Your objective
Leave the pictures out and repeat the rest of the data below exactly.
**********
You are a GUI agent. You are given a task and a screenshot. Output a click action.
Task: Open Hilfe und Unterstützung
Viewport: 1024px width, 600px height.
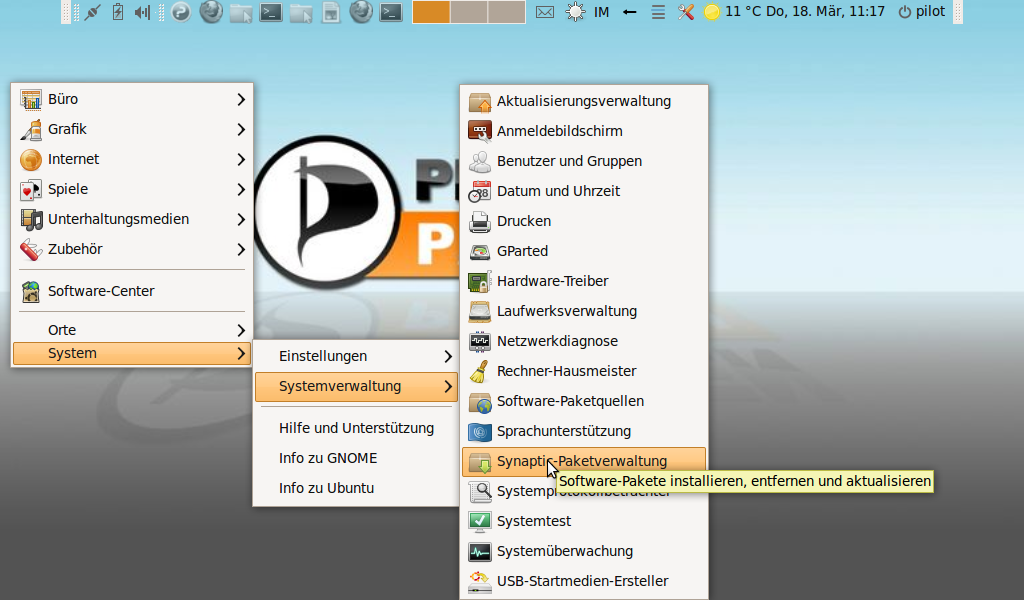click(x=356, y=428)
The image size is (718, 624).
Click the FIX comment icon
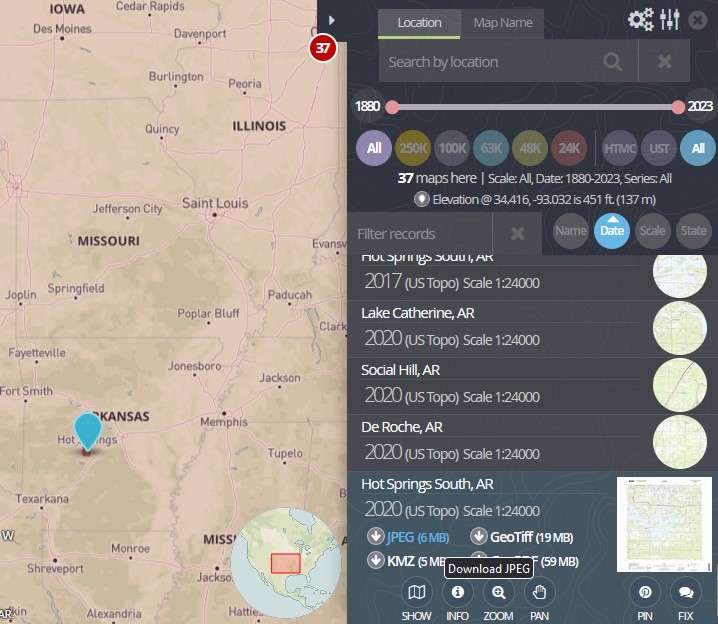click(685, 592)
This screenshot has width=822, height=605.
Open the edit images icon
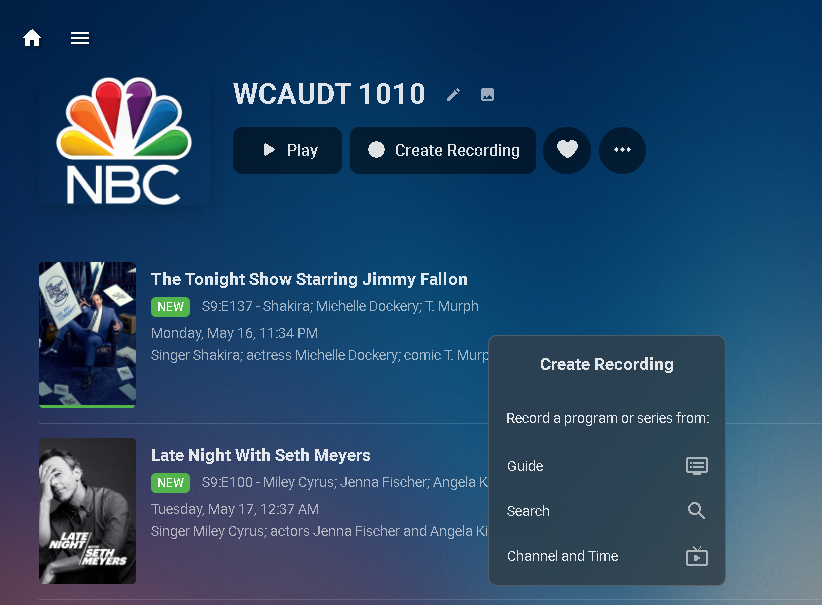(x=488, y=94)
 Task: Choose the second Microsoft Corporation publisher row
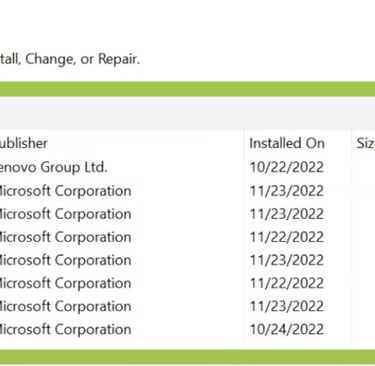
**********
Result of this task
You are a GUI agent. You are given a task and a screenshot. Output a click action.
Task: Open Hilfe und Unterstützung
Viewport: 1024px width, 600px height.
click(x=356, y=428)
The image size is (718, 624).
Click the FIX comment icon
click(685, 592)
This screenshot has width=822, height=605.
Open the edit images icon
(x=488, y=94)
 Task: Choose the second Microsoft Corporation publisher row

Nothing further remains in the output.